Simmons Wilson, 50, left FSSA in 2001 to take a job as vice president of operations at St. Louis engineering firm Parsons Brinckerhoff Quade and Douglas, drawing on prior experience at the Indiana Department of Transportation. She returned in 2003 and hung her own shingle as an independent consultant.

They launched Engaging Solutions with the help of Butler Robinson, 31, who splits her time as the fiscal analyst for Democrat members of the Indiana House of Representatives Ways and Means Committee.

"We know a lot of people; we've been around the block, so to speak," Simmons Wilson said. "We felt we had a good knowledge base and a lot of contacts in the community."

Their clientele so far includes Indiana Black Expo, Indiana Minority Health Coalition and Mount Paran Baptist Church. Engaging Solutions is providing accounting services for Black Expo and grant-writing and strategic planning oversight for the health coalition. The church hired the company to be project manager for its housing development at 42nd Street and Franklin Road.

The church work stems from the partners' devotion to their religion. Butler Robinson is an assistant pastor at the House of God Church in Fort Wayne.

Black Expo President Joyce Rogers said she has known the three for many years and is confident they will succeed.

"To see those three talents come together is really, really key," Rogers said. "They just happen to be women and they just happen to be black women. But first and foremost, they are very capable of doing a good job. People will recognize that very quickly."

Jesse Moore, Purdue University's manager for supplier diversity development and former director of the Indianapolis Black Chamber of Commerce, knows Moore and Simmons Wilson well. He thinks they can be successful, although there could be challenges.

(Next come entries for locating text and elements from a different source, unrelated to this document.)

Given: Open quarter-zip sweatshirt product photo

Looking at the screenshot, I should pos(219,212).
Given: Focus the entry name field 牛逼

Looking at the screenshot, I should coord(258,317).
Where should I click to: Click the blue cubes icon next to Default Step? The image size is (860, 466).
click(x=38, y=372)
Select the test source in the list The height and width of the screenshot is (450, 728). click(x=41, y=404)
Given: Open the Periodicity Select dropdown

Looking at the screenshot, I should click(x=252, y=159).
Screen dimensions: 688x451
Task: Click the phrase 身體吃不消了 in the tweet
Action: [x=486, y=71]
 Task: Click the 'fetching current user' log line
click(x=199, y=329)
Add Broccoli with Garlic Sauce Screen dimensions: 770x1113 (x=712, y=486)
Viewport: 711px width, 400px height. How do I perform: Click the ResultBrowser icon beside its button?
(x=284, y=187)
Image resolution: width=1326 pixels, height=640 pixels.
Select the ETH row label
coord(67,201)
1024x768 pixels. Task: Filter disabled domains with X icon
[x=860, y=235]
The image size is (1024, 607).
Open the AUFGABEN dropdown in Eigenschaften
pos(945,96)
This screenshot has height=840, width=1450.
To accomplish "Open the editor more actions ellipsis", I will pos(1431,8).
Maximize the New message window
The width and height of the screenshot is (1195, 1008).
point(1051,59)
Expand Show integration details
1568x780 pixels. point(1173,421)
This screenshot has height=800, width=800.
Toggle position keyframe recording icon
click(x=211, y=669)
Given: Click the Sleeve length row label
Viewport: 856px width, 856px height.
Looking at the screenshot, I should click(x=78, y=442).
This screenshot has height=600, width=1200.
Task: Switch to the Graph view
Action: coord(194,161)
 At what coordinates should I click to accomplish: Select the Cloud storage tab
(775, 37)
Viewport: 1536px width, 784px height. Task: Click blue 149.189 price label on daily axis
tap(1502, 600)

"The main thing is going to be getting that opportunity," he said. "But once they do have that opportunity, they'll do an excellent job. I think they're going to be fine."

Some of those chances could arise from government and corporate contracts. The partners certified Engaging Solutions as a minority- and female-owned business with city, state and federal governments. That designation allows companies to compete for government contracts that devote a certain percentage of work to minority businesses.

Engaging Solutions also is certified with the Indiana Business Development Council-formerly the Indiana Regional Minority Supplier Development Council-to contract with corporations such as Eli Lilly and Co.

The women set a revenue goal of $150,000-$250,000 for their first six months of operation and said they are well on their way to exceeding that expectation. A large contract they are negotiating now could take the company further than their "wildest dreams," they said.

The partners funded the startup privately and brought an equal commitment to the firm. To lend guidance, they recruited four advisors to act as mentors, including Black Expo's Rogers and Vop Osili, president of local architectural firm A2so4.

They said it is unusual for a business their size to offer such an array of consulting services. The three are unaware of other minority-based firms-let alone small businesses-that can match their offerings. Larger accounting firms are their primary competitors, the women said.

While at FSSA, Simmons Wilson served as the director of the Division of Disability, Aging and Rehabilitative Services, and led the effort to close state developmental centers such as Muskatatuck State Hospital in Jennings County.

Butler Robinson served as the FSSA's deputy director of claims management, a job that made her responsible for 125,000 contracts and more than $300 million in claims annually. She later was promoted to director of data management for the Office of Medicaid Policy and Planning. Medicaid is the largest program of those administered by FSSA, with expenses representing roughly 75 percent of the agency's budget.

Their first several months have been busy-the partners secured office space in April and hosted a launch party July 21. They incorporated the company Jan. 17, appropriately enough, on Martin Luther King Jr. Day.